For the TAM’s current expanded exhibition, Parsons and Avner team up again as curatorial partners to present a show in collaboration with the arts collective Supercollider that is at once wry and exuberant featuring 17 artists across two of the museum’s large gallery spaces. In piece after piece, the ease of the contemplative glance is cheerfully thwarted or even uncomfortably perturbed to craft a commentary on the very idea of the visual at this moment in time. We’re invited to survey a full spectrum of technologies, moving from the analog to the digital but from a POV that’s now rooted in the computational, not with the “oh wow” enthusiasm over either form or platform but an insistence on reading the space between surface and depth.

Here’s another example: in Sarah Zucker’s Strabismus Glaciacortex, an old Sony monitor rests sideways on a pillar playing a video that presents a kind of magic eye pattern as pastel pinks, blues, and purples pulse and throb, drawing you toward a decidedly vaginal vortex. You want to stare, but it hurts!

Looking down and to the right, Jennifer West’s P22 on Film Holofan offers a view of the mountain lion known as P22 presented in a flurry of 35mm imagery on top of which she’s added marks of color; the footage was then transferred to digital and presented on two holofans each set atop piles of rocks; the fans use spinning blades to create holographic projections. Once again, the desire to look is thwarted: the spinning fans create an uncomfortable flicker, and the bulky collar circling the beautiful cat’s neck prohibits any naïve projection regarding the wonder of nature.

Beyond West’s work sits Jennifer Juniper Stratford’s Television Figures, which consists of a six-sided pillar that, again, invites the viewer to step up close and peer downward to see heavily processed images of women whose faces and bodies have been distorted with various analog video synthesizers. The colorful retro imagery is in turn refracted by the pillar’s mirrored interior creating a kaleidoscope of deliciously analog video figures bouncing and splintering, a mess of analog glitchiness that frustrates any attempt to see bodies clearly, offering instead blurred trails of ’70s TV colors.
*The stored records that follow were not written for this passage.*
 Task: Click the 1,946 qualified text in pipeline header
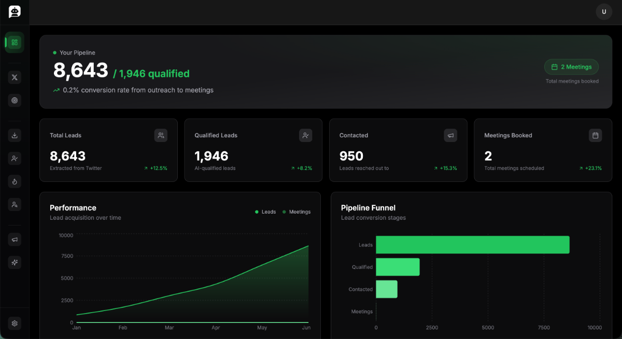pos(151,74)
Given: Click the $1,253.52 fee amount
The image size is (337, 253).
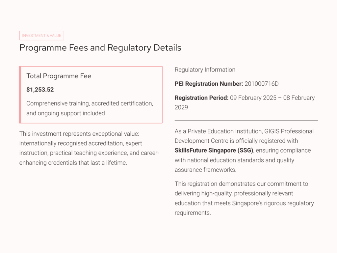Looking at the screenshot, I should point(40,90).
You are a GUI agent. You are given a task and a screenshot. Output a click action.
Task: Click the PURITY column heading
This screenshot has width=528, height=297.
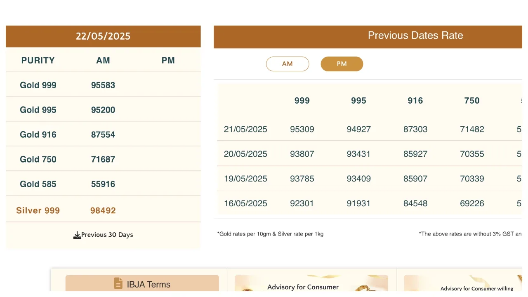click(x=38, y=60)
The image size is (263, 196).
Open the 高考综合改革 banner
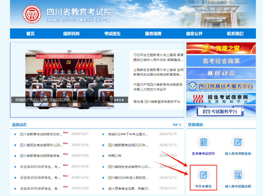[221, 60]
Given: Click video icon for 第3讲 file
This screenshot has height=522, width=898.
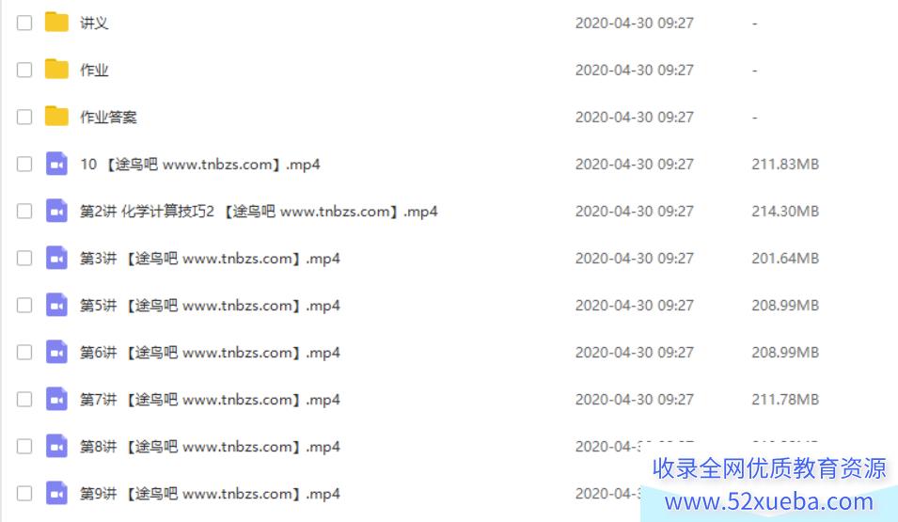Looking at the screenshot, I should click(56, 258).
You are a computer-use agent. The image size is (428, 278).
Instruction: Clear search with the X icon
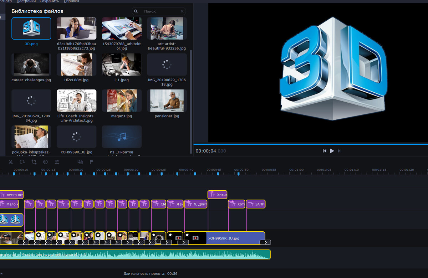[x=182, y=11]
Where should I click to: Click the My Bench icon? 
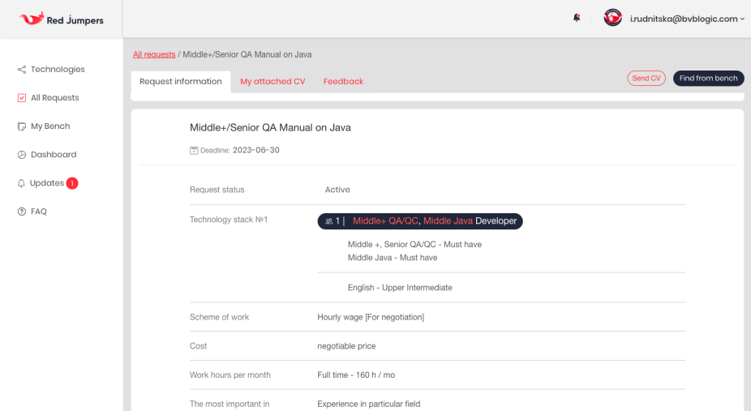point(22,126)
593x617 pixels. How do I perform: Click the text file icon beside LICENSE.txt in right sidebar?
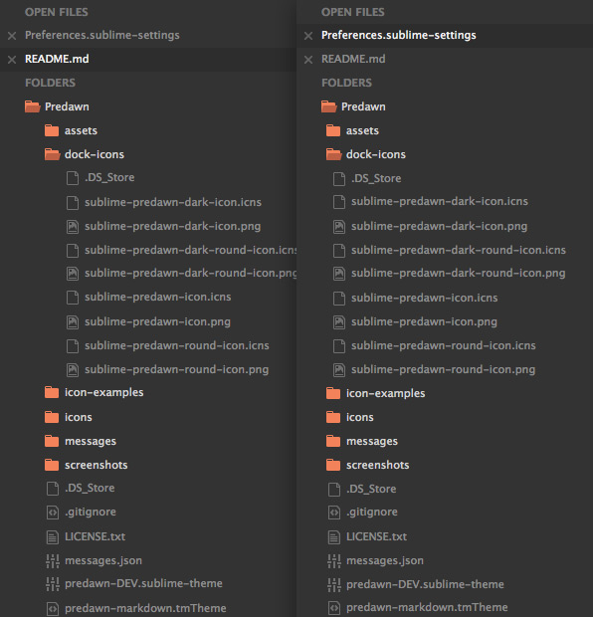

Both Petra Cortright and Eli Joteva offer up flowers conjured through software in their respective pieces. Joteva’s Numinous Cloud: Azaleas presents gorgeous pink flowers that undulate as if under water while bits of white dust or snow rain downward to be caught in part by a disembodied hand. The piece’s very large scale, gentle movement, and glistening illumination from above evoke a sense of the mysterious and spiritual and invite a moment of repose, while the dissolution core to the piece reminds us of inherent decay.

Cortright ruptures Joteva’s contemplative vibe with an anxious camera that prowls impatiently across a digital landscape in a series of three videos (named numerically as 1.mp4; 26.mp4; and 33.mp4). We track quickly through the grasses and rocks at ground level, then zoom up only to drop down, moving quickly with a series of jerks. At certain points, the layers disassemble; rocks hover above the ground. Then we dive straight through, ending up below the land mass, a flying perspective absent a body. Did I mention that all this frenetic camerawork is thrilling, even beautiful? I could watch it for hours! However, again, I do not watch with a sense of traditional aesthetic pleasure but instead with a rapt feeling of yes, this is what it’s like to be human in our world right now.

Many of the projects in In Medias Res: Expanded feature landscapes, and the show’s broader gambit points to relations and embeddedness; we exist within complex networks of interconnection, many of these being the intersection of IRL and the digital. But more broadly, the pieces center the ongoingness of the feminist impulse. The works continue – and honor – a longer history of work intended to query, disrupt, suspend, glitch, and reimagine the norms – especially those of gender – that so badly govern our world and limit its potentials. Finally, returning to the experience of Stewart’s Aliso Canyon, the show asks what, as we look around, do we choose not to see?